桃太郎神社の中に鎮座(もう鎮座という表現がもっとも最適解だとおもう)しているコンクリ像をつくったのは、浅野祥雲というコンクリート像の造形家だ。
名古屋情報通の記事にも五色園のレポートが載っていたと思うが、作者は同じである。

浅野祥雲は1891年(大正14年)生まれ。岐阜県恵那郡坂本村出身で、33歳のときに名古屋へ移住した。
元々は農家である傍ら土人形を製作する父の影響うけ、家業をついで土人形の製作を始めるが、土人形では大きな作品が作れないことからコンクリートでの作成を思いついたのだという。

33歳のときに名古屋へ移住し、主に映画館の看板などを描くなどして生計を立てていたとされる。
さながらコンクリ像の作成はその合間を縫って作られたのだろう。
現存している作品は東海地方を中心に800体ほど。そのなかの20体がここ犬山に鎮座しているのだ。

浅野祥雲は岡本太郎、矢橋六郎など欧米を渡り歩いてきた美術家とは少しだけ経緯が違う。
看板職人として生計を立てていたならば、職人気質の作家と推察される。
ただし800体もの作品をこの世に残しているので作品に対する情熱は太郎や六郎に負けていない。
まさに日本が誇る唯一無二のコンクリート仏師である。

桃太郎神社は実は全国区!その理由とは?

犬山の桃太郎神社は全国的に有名な神社である。
シュールなコンクリ像が全国的に有名……ではなく、桃太郎神社と併設されている桃太郎公園が全国のキャンパーから注目されているのだ。

また全国というよりも世界的な規模でみると、有名なキャンパーが桃太郎公園を絶賛している。
今では少しだけ料金体系が変更されているが、一つのキャンプサイトを借りると何泊でも料金が同一という驚愕の安さと犬山市内というロケーションに加え、車さえあれば便利な立地であることも桃太郎神社と桃太郎公園の知名度をあげる要因になっている。

キャンプサイトである公園を見回してみると、たしかに別の世界が広がっている。
有名な湖畔のキャンプ場と遜色のない景色、最低限の設備、広さも兼ね備えている。
なるほど休日になるとキャンパーが訪れるのもうなずける。いい意味でなにもない。空も広い。

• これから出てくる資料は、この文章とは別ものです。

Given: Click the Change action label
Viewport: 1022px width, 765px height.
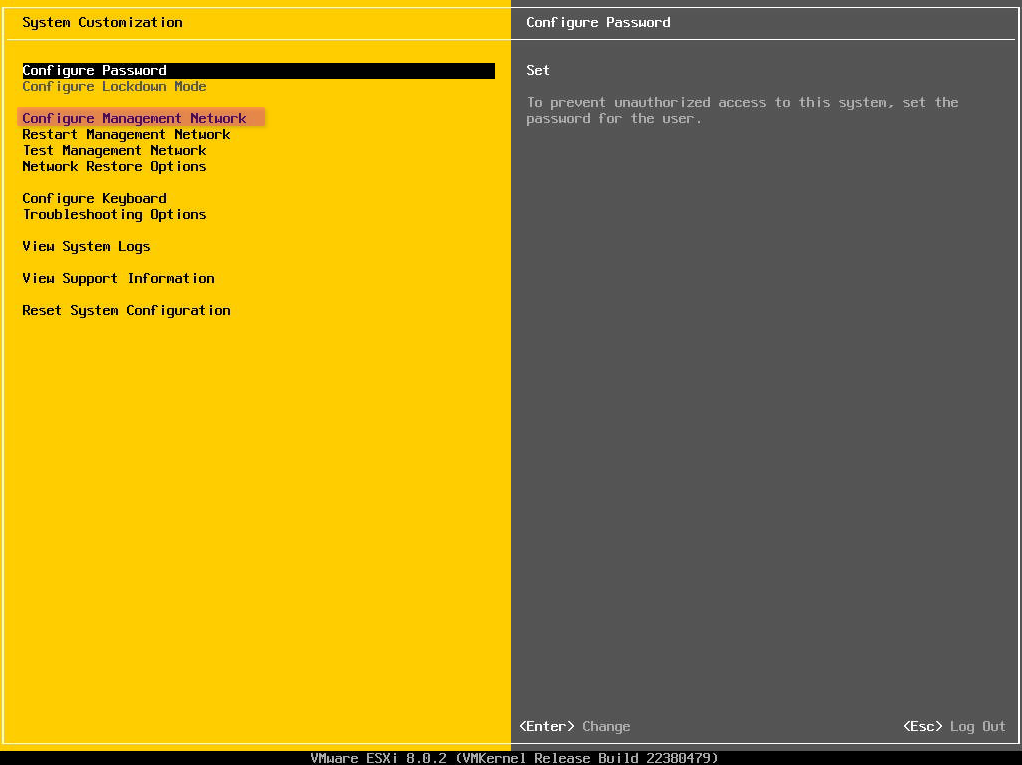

また、公園の外は桜並木があったり、紅葉の季節には山々が色づく。
四季折々の楽しみ方ができる素敵なキャンプ場でもあるのだ。
多くの人が訪れるだけの魅力があるので、キャンプが趣味な方はここで泊まってみてほしい。

桃太郎神社の秘密を少し……

桃太郎神社は何も桃太郎を祀っている神社ではない。
ここがこの神社をマイナースポット、B級スポットと称される由縁でもある。

桃太郎神社に祀られている御祭神は大神実命(オオカムヅミノミコト)である。
古事記では「意富大神実命」と表記されている。
さてこの御祭神さまは何を祀っているか、おわかりだろうか?

桃太郎神社の御祭神は「桃の神様」である。桃とは、古来から邪気を払う呪力のある果物とされている。
有名な話だと素戔嗚命が黄泉の国から帰ってくる際に黄泉の鬼に桃を投げて逃げ切った話が有名だ。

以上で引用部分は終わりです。